Although no arrest was ever made, the FBI reportedly concluded  the Rushdie editorial had motivated the assailants.

While Stein’s heroics paid off — nine years later he won The Press a Pulitzer Prize for his editorial writing — three decades after the firebombing, journalists and their readers still grapple with fundamental questions about freedom of the press in the face of sometimes-deadly checks.

Yet it’s those rights enshrined in the U.S. Constitution that allow reporters — or pretty much anyone — to continue dipping into that proverbial barrel of ink to keep the public informed, said Nicholas Gilewicz, an assistant professor who teaches journalism at Manhattan College.

“The reason our journalism is still so vibrant, even at a time of economic struggle in the industry, are those protections,” Gilewicz said. “Anybody can now, technologically, start journalism outlets. There’s this lower barrier to entry. We have the same rights as citizens” to report the news — aided, too, by smartphones and social media — as it bubbles up from the street.

“That is pretty remarkable,” Gilewicz said. But there’s also a major problem at the moment. “There’s active antagonism toward news media in the U.S., the kind we haven’t seen from a presidential administration since the Nixon era, since there were attempts to devalue what the press was doing,” referring to another Republican president who launched a nasty crusade against the media.

“Now you have President Trump insisting that pretty centrist news outlets are highly biased in publishing ‘fake news,’ by which he means things that are untrue,” when in fact, sometimes it’s just the opposite, the professor said.

 

Questioning rights

Actually, when it comes to free press under siege, it’s worsened since that fateful morning for The Press 30 years ago, said Eileen Markey, a lecturer at Lehman College and journalist who’s spent much of her career covering urban poverty and public policy in the city.

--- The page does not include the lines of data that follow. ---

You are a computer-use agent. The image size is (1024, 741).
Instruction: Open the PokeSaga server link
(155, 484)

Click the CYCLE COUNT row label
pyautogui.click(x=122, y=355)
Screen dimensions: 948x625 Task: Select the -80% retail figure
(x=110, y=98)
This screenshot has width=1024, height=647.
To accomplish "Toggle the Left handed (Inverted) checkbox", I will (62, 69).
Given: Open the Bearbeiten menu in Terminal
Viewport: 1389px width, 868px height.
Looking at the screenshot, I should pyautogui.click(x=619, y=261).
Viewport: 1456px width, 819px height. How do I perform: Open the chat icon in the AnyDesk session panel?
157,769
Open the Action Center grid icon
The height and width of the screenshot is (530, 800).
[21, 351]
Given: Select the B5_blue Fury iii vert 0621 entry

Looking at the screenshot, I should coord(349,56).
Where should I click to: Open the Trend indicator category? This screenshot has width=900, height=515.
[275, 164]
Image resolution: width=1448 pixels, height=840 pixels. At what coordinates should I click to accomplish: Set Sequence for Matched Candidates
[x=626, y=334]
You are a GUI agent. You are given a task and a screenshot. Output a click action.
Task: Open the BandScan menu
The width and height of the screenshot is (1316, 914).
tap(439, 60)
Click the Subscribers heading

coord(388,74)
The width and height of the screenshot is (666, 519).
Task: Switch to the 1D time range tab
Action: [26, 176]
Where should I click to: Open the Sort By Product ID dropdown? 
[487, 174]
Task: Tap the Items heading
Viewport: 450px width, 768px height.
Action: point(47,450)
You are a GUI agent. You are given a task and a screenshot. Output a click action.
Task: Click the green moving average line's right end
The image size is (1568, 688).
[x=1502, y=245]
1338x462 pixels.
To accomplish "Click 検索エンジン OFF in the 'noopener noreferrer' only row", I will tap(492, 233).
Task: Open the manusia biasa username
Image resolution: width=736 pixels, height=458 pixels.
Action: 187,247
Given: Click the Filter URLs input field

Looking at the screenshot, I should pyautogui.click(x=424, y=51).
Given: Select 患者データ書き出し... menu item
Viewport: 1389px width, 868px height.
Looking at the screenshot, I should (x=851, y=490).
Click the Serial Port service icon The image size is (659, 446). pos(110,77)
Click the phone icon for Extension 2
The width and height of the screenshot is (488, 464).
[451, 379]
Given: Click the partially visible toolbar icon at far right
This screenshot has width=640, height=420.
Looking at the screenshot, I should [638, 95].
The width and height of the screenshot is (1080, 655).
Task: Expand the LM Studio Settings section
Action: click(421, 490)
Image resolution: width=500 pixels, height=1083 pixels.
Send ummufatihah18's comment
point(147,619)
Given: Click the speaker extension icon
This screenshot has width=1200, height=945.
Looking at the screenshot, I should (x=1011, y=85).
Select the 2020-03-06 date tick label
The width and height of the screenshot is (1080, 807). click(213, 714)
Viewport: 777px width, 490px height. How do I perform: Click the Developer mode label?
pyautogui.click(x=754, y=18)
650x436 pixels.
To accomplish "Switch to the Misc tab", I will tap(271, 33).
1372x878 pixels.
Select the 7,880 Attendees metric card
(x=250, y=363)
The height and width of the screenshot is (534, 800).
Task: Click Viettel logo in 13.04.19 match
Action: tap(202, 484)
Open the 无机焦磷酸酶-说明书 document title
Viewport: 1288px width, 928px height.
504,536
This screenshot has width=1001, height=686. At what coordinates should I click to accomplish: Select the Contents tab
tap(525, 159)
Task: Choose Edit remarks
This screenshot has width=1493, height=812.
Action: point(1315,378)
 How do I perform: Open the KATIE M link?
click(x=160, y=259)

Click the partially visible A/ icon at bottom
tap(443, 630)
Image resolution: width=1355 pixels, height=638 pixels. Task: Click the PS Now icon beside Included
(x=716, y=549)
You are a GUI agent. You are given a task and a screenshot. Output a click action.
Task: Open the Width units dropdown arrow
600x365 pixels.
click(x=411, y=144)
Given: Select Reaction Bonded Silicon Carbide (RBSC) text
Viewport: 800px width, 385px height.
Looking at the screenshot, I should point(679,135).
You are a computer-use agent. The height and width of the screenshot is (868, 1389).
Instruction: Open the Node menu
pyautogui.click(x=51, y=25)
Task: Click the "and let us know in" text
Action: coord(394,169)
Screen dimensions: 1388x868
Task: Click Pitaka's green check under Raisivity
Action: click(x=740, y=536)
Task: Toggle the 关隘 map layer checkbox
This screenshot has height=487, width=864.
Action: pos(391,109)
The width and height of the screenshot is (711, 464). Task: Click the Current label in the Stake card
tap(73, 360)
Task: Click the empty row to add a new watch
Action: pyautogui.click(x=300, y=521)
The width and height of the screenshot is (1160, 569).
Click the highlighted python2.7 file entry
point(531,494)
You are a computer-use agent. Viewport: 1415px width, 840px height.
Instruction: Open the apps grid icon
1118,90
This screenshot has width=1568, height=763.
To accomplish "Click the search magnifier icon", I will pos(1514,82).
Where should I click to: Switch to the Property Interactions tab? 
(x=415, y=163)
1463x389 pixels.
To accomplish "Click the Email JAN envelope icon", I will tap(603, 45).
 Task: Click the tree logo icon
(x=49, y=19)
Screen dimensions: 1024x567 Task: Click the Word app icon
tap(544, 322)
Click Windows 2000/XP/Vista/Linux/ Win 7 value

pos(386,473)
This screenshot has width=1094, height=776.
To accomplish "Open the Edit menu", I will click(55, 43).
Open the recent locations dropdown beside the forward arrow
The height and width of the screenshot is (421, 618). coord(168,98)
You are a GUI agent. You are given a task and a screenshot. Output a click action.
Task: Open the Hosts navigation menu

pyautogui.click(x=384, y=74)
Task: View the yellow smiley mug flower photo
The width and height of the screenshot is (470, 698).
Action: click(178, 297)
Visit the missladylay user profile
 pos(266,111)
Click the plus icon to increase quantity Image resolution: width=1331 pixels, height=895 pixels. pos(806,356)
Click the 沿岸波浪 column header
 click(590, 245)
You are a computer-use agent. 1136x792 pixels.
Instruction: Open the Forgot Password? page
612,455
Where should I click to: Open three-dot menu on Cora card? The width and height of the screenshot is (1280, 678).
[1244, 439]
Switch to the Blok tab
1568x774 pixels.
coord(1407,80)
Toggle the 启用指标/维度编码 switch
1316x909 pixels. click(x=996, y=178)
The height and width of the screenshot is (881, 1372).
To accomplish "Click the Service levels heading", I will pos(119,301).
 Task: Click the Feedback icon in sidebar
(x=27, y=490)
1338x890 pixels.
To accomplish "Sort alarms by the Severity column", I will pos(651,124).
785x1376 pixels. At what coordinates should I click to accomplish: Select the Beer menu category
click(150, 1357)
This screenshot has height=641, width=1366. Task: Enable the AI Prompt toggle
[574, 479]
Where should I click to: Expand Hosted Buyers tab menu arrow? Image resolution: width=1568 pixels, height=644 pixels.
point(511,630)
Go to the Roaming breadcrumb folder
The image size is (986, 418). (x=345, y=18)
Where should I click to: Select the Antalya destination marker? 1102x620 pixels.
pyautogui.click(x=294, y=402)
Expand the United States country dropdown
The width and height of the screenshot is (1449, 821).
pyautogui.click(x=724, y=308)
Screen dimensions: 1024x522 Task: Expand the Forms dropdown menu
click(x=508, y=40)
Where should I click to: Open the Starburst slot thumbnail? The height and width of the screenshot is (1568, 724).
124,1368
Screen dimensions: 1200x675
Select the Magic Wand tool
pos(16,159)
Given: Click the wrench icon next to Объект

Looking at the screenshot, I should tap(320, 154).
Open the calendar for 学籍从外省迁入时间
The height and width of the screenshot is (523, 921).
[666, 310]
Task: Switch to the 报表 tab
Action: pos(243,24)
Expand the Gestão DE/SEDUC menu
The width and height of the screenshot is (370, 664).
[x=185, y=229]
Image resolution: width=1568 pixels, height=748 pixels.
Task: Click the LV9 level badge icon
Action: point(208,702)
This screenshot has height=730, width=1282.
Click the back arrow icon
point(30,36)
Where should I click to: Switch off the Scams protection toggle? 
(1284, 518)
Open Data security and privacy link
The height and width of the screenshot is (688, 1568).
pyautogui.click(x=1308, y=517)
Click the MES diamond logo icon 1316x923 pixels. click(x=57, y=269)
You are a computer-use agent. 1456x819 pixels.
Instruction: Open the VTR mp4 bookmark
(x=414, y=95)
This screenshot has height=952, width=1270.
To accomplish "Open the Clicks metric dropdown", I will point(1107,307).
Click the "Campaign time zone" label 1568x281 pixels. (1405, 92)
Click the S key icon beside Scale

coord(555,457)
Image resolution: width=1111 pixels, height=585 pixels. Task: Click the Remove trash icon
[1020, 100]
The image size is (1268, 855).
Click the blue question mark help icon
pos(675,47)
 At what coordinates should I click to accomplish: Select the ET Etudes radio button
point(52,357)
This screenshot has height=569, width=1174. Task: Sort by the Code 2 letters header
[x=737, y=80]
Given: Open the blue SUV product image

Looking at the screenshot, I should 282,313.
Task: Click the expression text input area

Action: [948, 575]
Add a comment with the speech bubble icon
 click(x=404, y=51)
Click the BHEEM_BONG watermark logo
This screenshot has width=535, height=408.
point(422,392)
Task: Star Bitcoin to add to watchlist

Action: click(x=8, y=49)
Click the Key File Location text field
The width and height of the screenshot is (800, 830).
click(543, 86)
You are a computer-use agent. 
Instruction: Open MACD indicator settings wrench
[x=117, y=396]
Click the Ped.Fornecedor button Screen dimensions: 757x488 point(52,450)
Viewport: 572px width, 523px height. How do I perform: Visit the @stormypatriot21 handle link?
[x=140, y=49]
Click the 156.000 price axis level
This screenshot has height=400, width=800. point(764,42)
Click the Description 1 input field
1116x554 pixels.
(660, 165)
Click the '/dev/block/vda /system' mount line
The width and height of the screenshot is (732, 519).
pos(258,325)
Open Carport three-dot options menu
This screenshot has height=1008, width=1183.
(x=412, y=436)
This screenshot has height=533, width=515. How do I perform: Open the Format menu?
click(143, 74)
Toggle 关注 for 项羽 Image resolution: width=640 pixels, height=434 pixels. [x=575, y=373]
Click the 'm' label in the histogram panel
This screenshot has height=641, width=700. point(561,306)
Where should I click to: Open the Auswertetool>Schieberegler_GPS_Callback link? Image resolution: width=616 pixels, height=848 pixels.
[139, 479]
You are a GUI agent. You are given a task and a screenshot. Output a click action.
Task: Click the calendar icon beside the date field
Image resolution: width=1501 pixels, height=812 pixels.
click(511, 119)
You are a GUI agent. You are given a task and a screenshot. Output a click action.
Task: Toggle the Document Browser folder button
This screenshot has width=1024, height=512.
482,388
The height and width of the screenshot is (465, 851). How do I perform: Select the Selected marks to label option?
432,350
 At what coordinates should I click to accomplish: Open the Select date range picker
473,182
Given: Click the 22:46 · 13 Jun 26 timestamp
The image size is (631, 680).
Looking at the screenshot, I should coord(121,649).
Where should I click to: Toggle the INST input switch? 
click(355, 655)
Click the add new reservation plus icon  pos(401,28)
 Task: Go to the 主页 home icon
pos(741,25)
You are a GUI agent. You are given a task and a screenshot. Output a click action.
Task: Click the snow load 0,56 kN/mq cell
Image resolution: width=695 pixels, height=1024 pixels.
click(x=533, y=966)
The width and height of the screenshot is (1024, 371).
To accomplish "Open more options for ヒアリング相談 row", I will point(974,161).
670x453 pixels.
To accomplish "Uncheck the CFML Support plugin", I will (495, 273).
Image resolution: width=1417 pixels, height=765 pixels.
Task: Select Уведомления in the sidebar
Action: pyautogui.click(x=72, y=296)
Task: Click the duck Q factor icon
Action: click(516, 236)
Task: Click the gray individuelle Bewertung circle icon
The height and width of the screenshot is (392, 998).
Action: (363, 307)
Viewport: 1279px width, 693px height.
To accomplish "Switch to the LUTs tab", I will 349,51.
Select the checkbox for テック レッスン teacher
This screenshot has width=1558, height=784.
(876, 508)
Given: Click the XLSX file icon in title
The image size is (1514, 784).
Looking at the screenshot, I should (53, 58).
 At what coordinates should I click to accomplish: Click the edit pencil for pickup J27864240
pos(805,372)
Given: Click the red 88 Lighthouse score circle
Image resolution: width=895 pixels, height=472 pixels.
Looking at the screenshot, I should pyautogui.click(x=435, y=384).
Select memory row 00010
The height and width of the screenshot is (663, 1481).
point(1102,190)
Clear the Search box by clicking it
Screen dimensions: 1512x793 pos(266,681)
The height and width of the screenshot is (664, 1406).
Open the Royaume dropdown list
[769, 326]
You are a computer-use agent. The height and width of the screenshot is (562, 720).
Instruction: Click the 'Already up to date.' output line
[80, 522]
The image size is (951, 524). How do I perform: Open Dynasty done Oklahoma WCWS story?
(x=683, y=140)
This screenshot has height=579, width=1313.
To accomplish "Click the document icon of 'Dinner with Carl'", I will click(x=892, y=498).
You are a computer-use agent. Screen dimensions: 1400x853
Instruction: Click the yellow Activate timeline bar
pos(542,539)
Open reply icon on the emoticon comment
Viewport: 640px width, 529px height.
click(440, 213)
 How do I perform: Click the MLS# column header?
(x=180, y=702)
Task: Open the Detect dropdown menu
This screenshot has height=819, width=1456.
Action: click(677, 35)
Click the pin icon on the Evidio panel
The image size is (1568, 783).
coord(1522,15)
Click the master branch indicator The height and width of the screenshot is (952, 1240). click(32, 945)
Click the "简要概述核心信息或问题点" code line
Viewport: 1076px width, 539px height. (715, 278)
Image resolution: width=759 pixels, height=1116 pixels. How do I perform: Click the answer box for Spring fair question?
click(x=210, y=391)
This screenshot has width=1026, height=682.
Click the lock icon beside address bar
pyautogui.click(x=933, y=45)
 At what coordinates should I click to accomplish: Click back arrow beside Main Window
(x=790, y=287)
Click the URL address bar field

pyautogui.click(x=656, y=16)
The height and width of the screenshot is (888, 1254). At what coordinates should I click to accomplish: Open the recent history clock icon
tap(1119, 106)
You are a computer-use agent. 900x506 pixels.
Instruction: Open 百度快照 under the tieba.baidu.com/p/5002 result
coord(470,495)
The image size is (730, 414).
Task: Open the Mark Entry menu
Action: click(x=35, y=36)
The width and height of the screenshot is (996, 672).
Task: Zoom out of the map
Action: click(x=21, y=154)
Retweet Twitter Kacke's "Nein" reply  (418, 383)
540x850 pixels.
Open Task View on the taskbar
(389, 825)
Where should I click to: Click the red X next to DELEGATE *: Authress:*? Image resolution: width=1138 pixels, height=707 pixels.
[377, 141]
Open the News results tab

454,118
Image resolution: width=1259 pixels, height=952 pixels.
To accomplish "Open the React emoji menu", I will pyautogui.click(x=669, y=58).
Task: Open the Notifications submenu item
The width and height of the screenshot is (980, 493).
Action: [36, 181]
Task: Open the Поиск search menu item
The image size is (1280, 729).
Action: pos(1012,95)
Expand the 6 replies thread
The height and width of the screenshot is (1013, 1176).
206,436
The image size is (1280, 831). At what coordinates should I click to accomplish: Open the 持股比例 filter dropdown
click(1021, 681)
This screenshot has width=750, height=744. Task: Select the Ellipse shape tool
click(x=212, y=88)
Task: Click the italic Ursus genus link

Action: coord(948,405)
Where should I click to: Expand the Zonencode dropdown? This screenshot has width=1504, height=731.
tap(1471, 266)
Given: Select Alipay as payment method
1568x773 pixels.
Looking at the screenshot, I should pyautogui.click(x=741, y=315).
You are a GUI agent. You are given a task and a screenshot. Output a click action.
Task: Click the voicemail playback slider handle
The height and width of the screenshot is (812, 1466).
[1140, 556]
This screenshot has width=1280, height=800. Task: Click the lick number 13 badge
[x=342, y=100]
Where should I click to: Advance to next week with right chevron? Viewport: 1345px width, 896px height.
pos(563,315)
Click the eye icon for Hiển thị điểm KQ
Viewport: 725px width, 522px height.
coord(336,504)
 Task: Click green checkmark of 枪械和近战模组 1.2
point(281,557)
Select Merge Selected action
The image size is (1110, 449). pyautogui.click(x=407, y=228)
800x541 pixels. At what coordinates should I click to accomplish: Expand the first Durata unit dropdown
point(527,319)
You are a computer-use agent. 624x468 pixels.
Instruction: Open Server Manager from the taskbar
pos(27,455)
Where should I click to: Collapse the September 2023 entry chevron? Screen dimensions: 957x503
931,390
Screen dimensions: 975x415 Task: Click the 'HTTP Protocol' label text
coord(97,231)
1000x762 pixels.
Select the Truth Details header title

“The environment for the First Amendment is more difficult now than it was in 1989,” Markey said, when “more people in the U.S., shared a consensus that the rights to free speech were paramount, that journalists and artists and writers absolutely should be able to do — and should be protected in — their creative and free publishing endeavors. That consensus is not held as strongly anymore.”

But the fact the First Amendment, as Markey sees it, is questioned by more people today than it has been in the past — owing in no small part to the current president’s anti-press attacks — makes the role of media outlets even more crucial.

“It’s important for newspapers to be clear in their intention,” Markey said. That is, to “defend the First Amendment by infusing the time-tested techniques of high-quality journalism, where we’re looking for new information and respecting nuance.”

Yet it’s also important to keep in mind an attack against journalists’ right to print also is a perniciously broader offensive against their readers’ right to know, said Alexandra Ellerbeck, North American program coordinator at the independent nonprofit Committee to Protect Journalists.

“Free expression is the ability to have true information about what is happening,” Ellerbeck said. “To see something and share that information freely, without being afraid that you will be put in prison or killed or injured.”

That freedom is “fundamental to living in an open society,” she added. “It’s fundamental to living in a democracy. When communities don’t have access to free information or to journalism because the environment is too oppressive” it creates a kind of breeding ground for gross human rights abuses, corruption or worse.

“It’s a very scary place to be,” Ellerbeck said.

To be sure, it’s a struggle that plays out across the globe, in wildly varying degrees. Yet when it comes to protecting the very fabric of free society on a local level, community newspapers are on the front line of the fight, Gilewicz said. Because the free speech values they uphold by reporting the news are “not just local values,” but broader “journalistic and American values.”

“The idea that freedom of speech is worth defending is that it’s worth defending at the national level and the local level, at the bookstore around the corner and the library,” he said. “These are all things that local papers help members of their community understand and apply.”